Direct naar artikelinhoud
Die ene patiëntOogarts Tjeerd de Faber

‘Die ene vuurpijl heeft hem een levenslange handicap bezorgd’

‘Die ene vuurpijl heeft hem een levenslange handicap bezorgd’
Beeld Tzenko Stoyanov

Medische experts over de patiënt die hun kijk op het vak veranderde. Deze week: oogarts Tjeerd de Faber (63).

‘Hij kwam binnen op de arm van zijn vader, het was Nieuwjaarsdag vroeg in de ochtend. Zijn rechteroog had een voltreffer gehad. Zijn ouders hadden samen met de buren rond een vuurkorf in de tuin het oude jaar uitgeluid en daarbij waren babyvuurpijlen afgestoken. Een daarvan had zijn gezicht geraakt. Zijn oog zat dicht, hij huilde hartverscheurend. Een jongetje van drie jaar dat geen idee had wat hem was overkomen.

‘Ik heb hem drie keer moeten opereren. Zijn lens was troebel, het netvlies was beschadigd en zijn pupil was deels weg. Hij had een kunstlens nodig, de jaren erna moest zijn goede oog worden afgeplakt om te voorkomen dat het getroffen oog lui zou worden. Jarenlang heeft hij rondgelopen met pleisters en ooglapjes en moest hij proberen te kijken met een oog dat almaar achteruit ging. Na een paar jaar zag hij alleen nog licht en donker. Ondanks al onze inspanningen is hij uiteindelijk blind geworden.

‘Leroy is het jongste vuurwerkslachtoffer dat ik ooit heb behandeld. Mijn boosheid over het lot van zo’n weerloos kind heeft ertoe geleid dat ik de barricades ben opgegaan. Vuurwerk is prachtig, het hoort bij het nieuwe jaar, maar niet in handen van mensen die er niet goed mee kunnen omgaan. Elk jaar hoorde ik op het nieuws dat het weer een rustige jaarwisseling was geweest en elke keer dacht ik: mijn hemel, kom eens hier kijken. In het oogziekenhuis waar ik werk hadden we dan steevast onze handen vol gehad aan ernstig gewonden. Het werd me duidelijk dat we landelijke cijfers nodig hadden om de dramatische gevolgen van die ene nacht in beeld te krijgen. Daar ben ik me voor gaan inzetten en na verloop van tijd kreeg ik mijn collega’s mee.

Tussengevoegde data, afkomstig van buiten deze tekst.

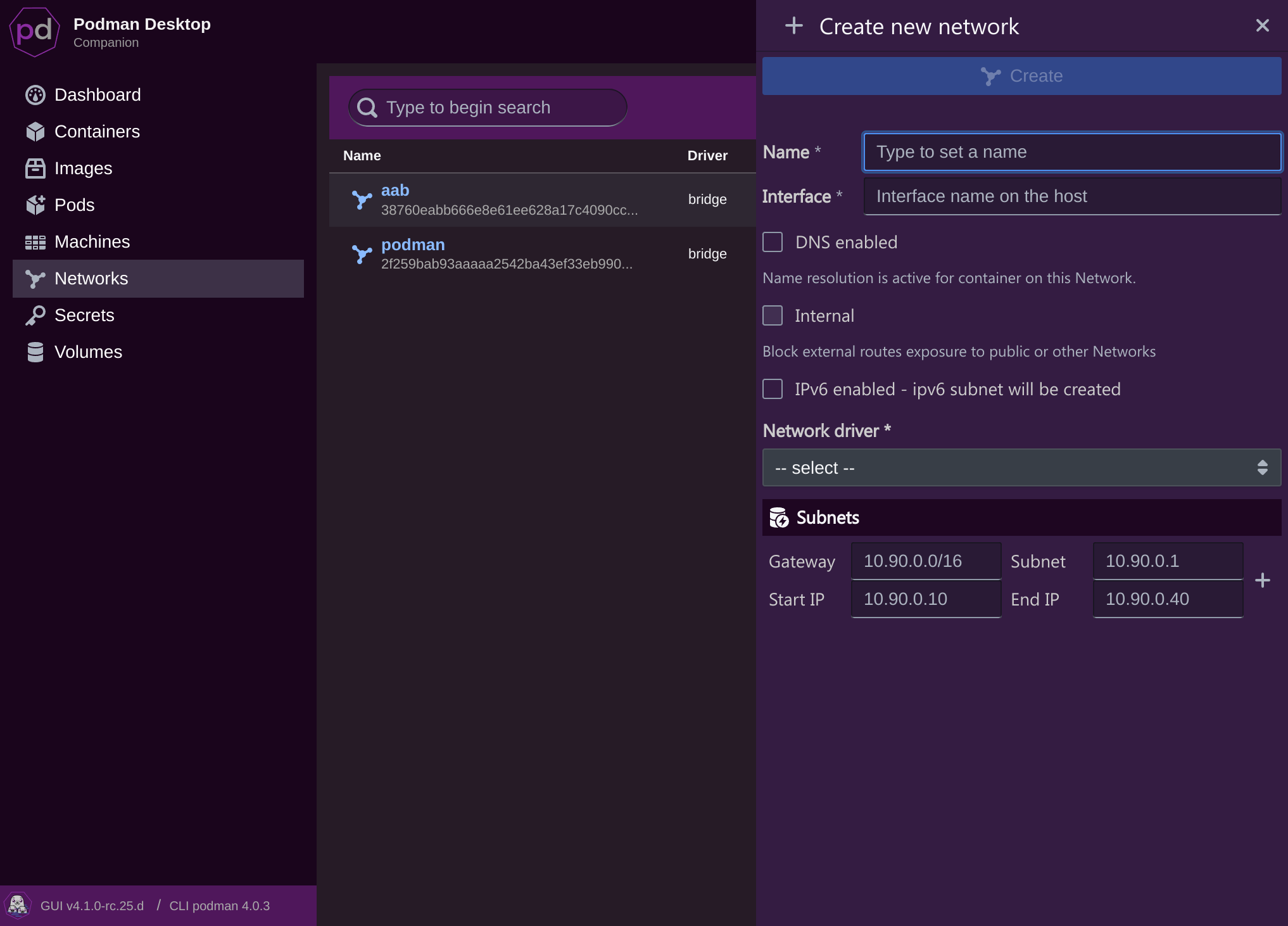Select the Secrets sidebar icon
Screen dimensions: 1288x926
coord(36,315)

‘Oogartsen laten mij nu op de eerste dag van het nieuwe jaar weten hoeveel slachtoffers ze hebben behandeld zodat we een overzicht kunnen maken. We  hebben nu over tien jaar cijfers verzameld en de balans is treurig: iedere Oud en Nieuw enkele honderden kapotte ogen en gemiddeld achttien blinde ogen per jaar. De helft van alle ongelukken treft omstanders zoals Leroy.

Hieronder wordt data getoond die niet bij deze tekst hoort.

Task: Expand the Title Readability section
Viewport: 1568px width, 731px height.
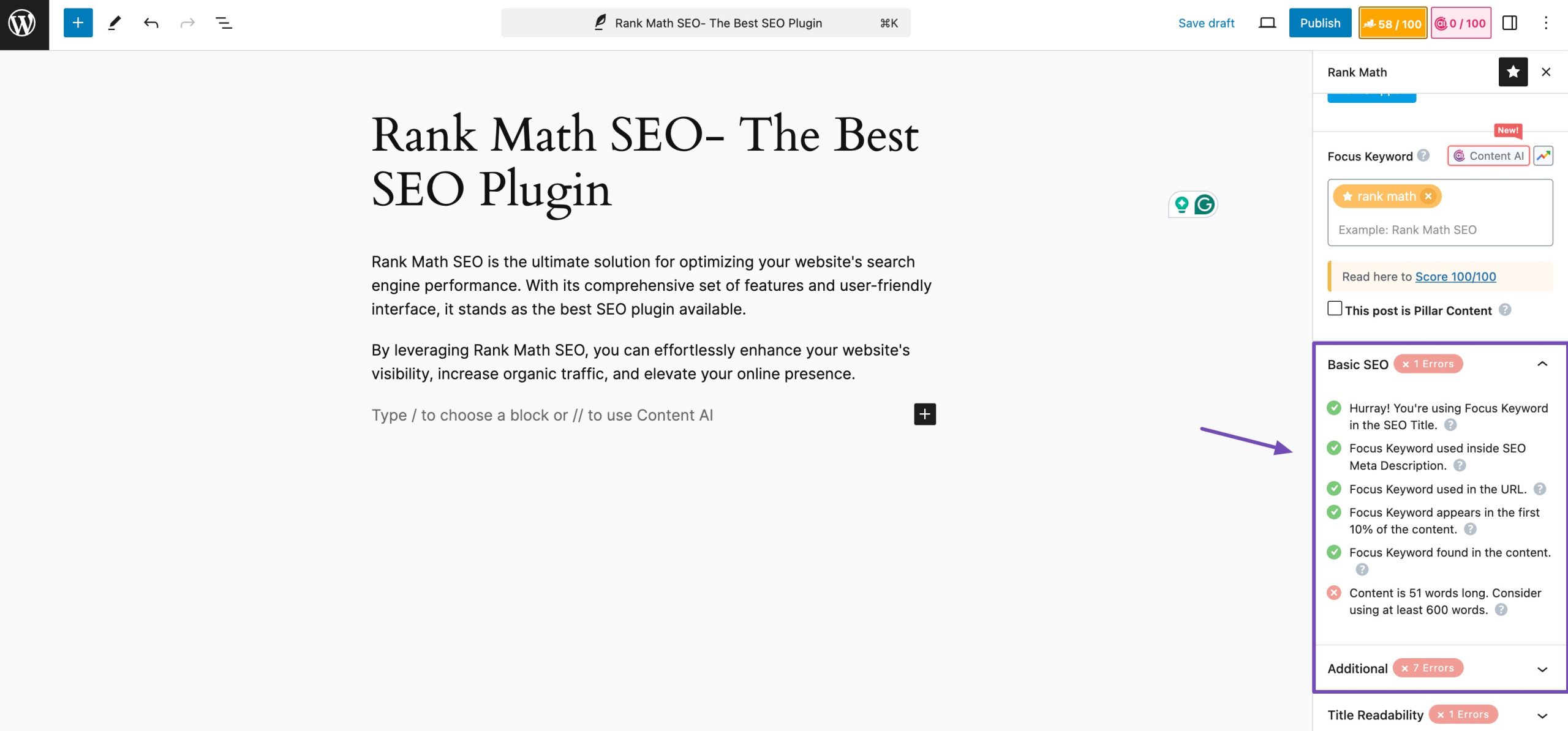Action: tap(1543, 714)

‘Dat jongetje van toen is nu 18 jaar. Hij helpt mee in de glastuinbouw, in de kassen van zijn vader. Die ene vuurpijl heeft hem een levenslange handicap bezorgd. Jarenlang is hij doodsbang geweest voor ieder onverwacht geluid. Pas door therapie is hij van die angst afgekomen. Eens per jaar komt hij hier nog voor controle en steeds als ik hem zie, besef ik waarvoor ik actie voer. Verbied vuurwerk voor consumenten, laat het over aan professionals: dat is onze boodschap en daar blijven we voor strijden.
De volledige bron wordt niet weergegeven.